Je ne vous demande pas de donner votre point de vue là-dessus, car c’est simplement ce qui en a découlé, soit qu’on a une victime d’un côté et un tricheur de l’autre. Cela n’a pas favorisé de bonnes relations dans les petites collectivités. J’aurais aimé que les gens entendent votre témoignage, et je vous remercie personnellement.

Lorsque vous parlez des médecins diplômés à l’étranger, parlez-vous de ceux qui ne sont pas nés ici ou de ceux qui sont allés étudier à l’étranger?

Dre Sivertson : Les deux sont inclus dans cette désignation, et malheureusement, je n’ai pas de données indiquant combien d’entre eux sont nés ici et combien sont nés à l’étranger. Nous constatons qu’un nombre croissant de gens suivent leur formation à l’étranger et reviennent au Canada, mais je pense qu’à Prince Albert, la langue la plus commune est l’anglais, suivi du déné et de l’afrikaans, et je suis donc à peu près certaine que bon nombre de nos médecins sont nés ailleurs qu’au Canada.

La sénatrice Jaffer : Je viens de l’Afrique et je peux vous dire que ces Sud-Africains sont venus en Saskatchewan parce qu’ils ont trouvé un autre foyer. Ils croient vraiment que c’est là leur chez-soi, de sorte que je ne pense pas qu’ils s’empresseront de partir. Je ne peux pas parler à leur place, mais je dis simplement qu’ils sont ici chez eux, et ce que j’ai entendu de la part de bon nombre de gens, c’est qu’ils ont trouvé un autre foyer lorsque leur foyer précédent leur a été enlevé.

Vous avez parlé des médecins des régions rurales, de la pratique en milieu rural, et vous avez dit à quel point il est plus difficile de pratiquer la médecine en région rurale qu’à Saskatoon, à Vancouver ou à Regina.
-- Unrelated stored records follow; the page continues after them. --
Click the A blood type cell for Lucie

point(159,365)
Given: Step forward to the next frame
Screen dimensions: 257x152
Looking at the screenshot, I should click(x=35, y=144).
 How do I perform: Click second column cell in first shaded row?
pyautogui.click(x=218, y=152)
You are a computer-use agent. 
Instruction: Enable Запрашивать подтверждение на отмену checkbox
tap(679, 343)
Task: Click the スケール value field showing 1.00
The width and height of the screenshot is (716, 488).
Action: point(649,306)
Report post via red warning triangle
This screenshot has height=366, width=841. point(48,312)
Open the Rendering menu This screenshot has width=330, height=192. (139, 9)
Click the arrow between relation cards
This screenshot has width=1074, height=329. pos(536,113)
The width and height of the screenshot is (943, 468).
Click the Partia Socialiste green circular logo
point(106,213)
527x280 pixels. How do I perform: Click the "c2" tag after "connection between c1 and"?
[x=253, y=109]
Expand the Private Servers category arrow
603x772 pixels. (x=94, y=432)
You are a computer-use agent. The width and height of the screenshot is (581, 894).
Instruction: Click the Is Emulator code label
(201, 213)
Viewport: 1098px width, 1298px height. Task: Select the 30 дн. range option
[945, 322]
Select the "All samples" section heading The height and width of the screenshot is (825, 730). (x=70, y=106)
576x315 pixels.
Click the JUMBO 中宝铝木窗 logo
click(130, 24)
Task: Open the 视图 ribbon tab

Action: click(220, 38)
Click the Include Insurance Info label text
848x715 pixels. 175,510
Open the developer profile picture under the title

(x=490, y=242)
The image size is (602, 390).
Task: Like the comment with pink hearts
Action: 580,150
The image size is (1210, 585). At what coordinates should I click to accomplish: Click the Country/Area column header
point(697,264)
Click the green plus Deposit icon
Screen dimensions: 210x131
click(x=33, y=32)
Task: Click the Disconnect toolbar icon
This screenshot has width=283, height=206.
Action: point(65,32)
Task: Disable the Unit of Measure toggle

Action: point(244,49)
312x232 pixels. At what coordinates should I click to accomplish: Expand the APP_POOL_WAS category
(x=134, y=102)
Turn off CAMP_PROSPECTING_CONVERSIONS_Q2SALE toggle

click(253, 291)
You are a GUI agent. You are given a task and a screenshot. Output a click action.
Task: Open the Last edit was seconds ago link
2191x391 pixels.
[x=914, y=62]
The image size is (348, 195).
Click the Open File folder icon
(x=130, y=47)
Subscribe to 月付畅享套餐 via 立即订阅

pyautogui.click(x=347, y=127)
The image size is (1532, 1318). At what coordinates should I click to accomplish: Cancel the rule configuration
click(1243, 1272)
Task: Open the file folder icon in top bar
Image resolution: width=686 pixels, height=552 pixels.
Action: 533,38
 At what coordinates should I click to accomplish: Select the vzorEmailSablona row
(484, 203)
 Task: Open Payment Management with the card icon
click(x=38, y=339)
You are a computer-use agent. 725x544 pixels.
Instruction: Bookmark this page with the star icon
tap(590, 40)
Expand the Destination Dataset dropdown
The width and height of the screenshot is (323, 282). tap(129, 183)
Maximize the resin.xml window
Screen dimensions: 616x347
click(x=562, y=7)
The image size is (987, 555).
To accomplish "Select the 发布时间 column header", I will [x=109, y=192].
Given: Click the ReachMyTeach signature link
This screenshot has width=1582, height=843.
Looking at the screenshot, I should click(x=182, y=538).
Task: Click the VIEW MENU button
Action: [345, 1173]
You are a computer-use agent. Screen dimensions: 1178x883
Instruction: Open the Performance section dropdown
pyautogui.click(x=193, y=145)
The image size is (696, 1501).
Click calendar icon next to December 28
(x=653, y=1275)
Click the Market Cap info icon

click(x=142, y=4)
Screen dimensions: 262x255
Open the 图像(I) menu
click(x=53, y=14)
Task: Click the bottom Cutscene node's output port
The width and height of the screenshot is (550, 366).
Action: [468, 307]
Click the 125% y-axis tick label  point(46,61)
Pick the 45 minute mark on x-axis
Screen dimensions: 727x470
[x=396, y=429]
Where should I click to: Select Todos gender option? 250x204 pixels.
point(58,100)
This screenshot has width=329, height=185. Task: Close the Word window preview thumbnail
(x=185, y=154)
À quelles difficultés un médecin qui travaille en région rurale est-il confronté?

Dre Sivertson : Je pourrais en parler pendant des heures, mais je vais essayer de ne pas m’éterniser. En bref, c’est qu’ils fournissent le plus grand éventail de soins possible en ayant accès à peu de ressources, tant les ressources matérielles que les ressources humaines. Un médecin de famille qui pratique en milieu rural est souvent plus qu’un médecin. Il est à la fois travailleur social, psychologue, phlébotomiste dans bien des cas, et parfois pharmacien. Ces médecins s’acquittent de tellement de fonctions, et la paie qu’ils reçoivent ne représente pas le travail qu’ils accomplissent. Ils facturent une visite de la même manière que le fait tout autre médecin, mais dans les grands centres, dans les unités de soins de santé primaires, bien d’autres personnes aident les médecins dans leur travail. Dans bien des cas, nos médecins qui travaillent en milieu rural n’ont pas ce genre de ressources. Ainsi, non seulement ils accomplissent plus que ce qui est exigé par leur poste, mais nous ne les payons probablement nettement pas assez, et ils ont besoin de l’appui de leur conjoint ou de leur conjointe à la maison pour pouvoir être présents auprès de leurs patients à n’importe quel moment de la journée ou de la nuit.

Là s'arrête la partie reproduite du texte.